VinteVinte - 49 (integral)




49.

 

FAZER (P)ARTE

 

Coimbra, domingo, 10 de Maio de 2020

 


    I 

    Foi encontrada morta a menina que há uns poucos dias desaparecera durante a noite da casa de seu pai & madrasta. Tinha nove anos e chamava-se Valentina. Atouguia da Baleia, Peniche. Acaba de ser detectada a poucos quilómetros, noutra freguesia, lá para a Serra d’El-Rei. As buscas tinham dado nada até agora. 
    É um festim necrofágico-televisivo. Dois detidos de momento. Os detidos de momento são o pai de Valentina & a segunda mulher dele. A mãe natural vive no Bombarral. O primeiro sinal do desaparecimento fôra dado na manhã de quinta-feira, 7 do corrente. O resto é o costume: pais naturais separados, guarda-partilhada. Cordeiro pós-pascal. 

    II 

    Valentina asfixiada, levada para eucaliptal a cinco km., escondida à pressa sob vegetação rasteira. Pai & madrasta engaiolados, preventivamente por ora. Intervalo macabro no frenesi noticioso do COVID-19. Judiciária em directo adianta detalhes frios. The show must go on, claro – excepto para a defunta infanta, claro. 

    III 

    Da janela, abertos os longes – não o sentido deles. É-se próximo pela atenção lúcida. Sempre se estreia algo, algo se volatiliza, ganha asas, transparente voa para-até-desde nunca-mais. 

    (IV) 

    (Glória à respiração em luz plena, enquanto.) 

    [V] 

    [Obsidiana. Ametista. Celestina.
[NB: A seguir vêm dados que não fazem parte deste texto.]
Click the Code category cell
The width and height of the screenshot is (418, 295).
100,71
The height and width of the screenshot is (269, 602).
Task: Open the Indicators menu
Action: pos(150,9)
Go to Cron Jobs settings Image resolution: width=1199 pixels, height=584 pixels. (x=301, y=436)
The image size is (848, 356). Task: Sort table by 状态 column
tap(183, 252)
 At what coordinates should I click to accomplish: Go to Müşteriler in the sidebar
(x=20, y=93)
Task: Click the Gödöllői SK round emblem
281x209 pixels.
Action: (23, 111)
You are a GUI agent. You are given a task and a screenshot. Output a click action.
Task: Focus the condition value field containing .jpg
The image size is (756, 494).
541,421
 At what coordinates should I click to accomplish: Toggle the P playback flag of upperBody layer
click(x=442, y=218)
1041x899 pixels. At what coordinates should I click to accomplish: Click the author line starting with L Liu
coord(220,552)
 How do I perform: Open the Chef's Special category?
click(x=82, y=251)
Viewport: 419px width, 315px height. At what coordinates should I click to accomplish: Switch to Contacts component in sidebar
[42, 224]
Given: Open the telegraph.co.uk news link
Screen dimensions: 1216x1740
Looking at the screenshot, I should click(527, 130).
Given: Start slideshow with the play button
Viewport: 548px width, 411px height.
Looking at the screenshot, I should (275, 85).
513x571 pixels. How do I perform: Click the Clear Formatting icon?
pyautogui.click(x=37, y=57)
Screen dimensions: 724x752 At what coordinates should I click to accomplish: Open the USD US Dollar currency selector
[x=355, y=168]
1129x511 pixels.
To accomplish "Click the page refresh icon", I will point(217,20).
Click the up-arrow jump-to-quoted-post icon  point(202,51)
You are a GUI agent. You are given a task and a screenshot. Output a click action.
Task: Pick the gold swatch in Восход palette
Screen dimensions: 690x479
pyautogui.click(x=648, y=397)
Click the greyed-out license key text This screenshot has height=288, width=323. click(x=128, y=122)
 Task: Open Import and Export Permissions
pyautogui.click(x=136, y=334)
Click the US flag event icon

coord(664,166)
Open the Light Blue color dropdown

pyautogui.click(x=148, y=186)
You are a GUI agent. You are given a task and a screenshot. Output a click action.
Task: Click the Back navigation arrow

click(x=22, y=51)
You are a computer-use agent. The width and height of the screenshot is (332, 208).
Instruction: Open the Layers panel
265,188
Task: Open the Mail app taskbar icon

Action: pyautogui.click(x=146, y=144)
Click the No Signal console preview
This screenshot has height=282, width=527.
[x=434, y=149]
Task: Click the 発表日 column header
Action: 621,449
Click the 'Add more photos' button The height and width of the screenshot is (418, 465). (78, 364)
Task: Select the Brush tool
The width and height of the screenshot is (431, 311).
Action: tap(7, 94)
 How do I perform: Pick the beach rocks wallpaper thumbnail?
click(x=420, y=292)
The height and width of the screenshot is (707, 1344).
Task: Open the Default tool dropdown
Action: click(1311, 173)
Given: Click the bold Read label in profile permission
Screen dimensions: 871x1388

Pirite. Condrito (meteorito). Minérios são. Fazem parte de um diálogo entre personagens de uma história filmada cujo título não recordo. Esperai: “Clara”, acho que é “Clara” o nome da película (e da personagem que mostra a sua colecção portátil de calhauzinhos exóticos ao outro protagonista do enredo). Gosto das palavras que ela diz. Anoto-as porque sim, é razão q.b.] 

    VI 

    Rol palavroso alinhavado tendo por fonte a máquina-de-fantasmas: 

    Consternação / Preocupação / Fragilidade / Ligação 
    Descoberta / Especialidade / Moderação / Trabalho 
    Verão / Autoridades / Transportes / Directivas 
    Futebol / Vacina / Retoma / Lições 
    Adiamento / Linhas-Vermelhas / Saúde / República 
    Estrutura / Guimarães / Conta / Parecer 
    Protocolo / Conduta / Maio / Rocha 
    Teste / Solicitação / Humorismo / Estudo 
    Persistência / Tipos / Regresso / Afastamento 
    Alimentação / Campanha / Taxas / Avaliação 

    As possibilidades combinatórias garantem riqueza expressiva. Os elementos abundam infinitamente – como na Natureza de que, aliás, fazem parte constante. Muitas vezes são festa. Tristeza também, outras. Tudo faz (p)arte. 

    VII 

    Madame la Nuit est en train d’arriver
    novidade não traz peculiar a si colada, 
    aguardo-a cá fora, que lá dentro me guarda. 

    VIII 

    Recordo: 

    Vozes sem corpo visível ressumbrando nos pátios vizinhos anoitecidos como, d’então, o meu. 
    Onde agora essas já-não-vozes? 
    Que farei deste silêncio agora estrangeiro? 

    IX 

    Essa pessoa que chega a casa, vejo-a daqui. Reordena o tempo de seus objectos. Ninguém a espera, nem ela por alguém é pessoa para se pôr esperando. Hora & meia depois, sai, leva dois sacos plásticos carregados de desperdícios, excessos, matéria cujo sentido, se alguma vez o houve, ora perdeu. Aloja-os no contentor. Acende um cigarro. Senta-se nos degraus fronteiros do prédio, fuma em silêncio como acontece à árvore quando espera que vente. Há muito se recolheram as aves. Cordão luzeiro traça sobre o veludo da noite a jóia-de-imitação de cada bairro. Santa Clara? Celas? Tovim? São Martinho do Bispo? Cidreira? Canadá? Vejo-a daqui reentrando em si feita casa. Falará ela durante o sono? Contará com maravilhas amanhã? Já se deita, do próprio nome se perde já.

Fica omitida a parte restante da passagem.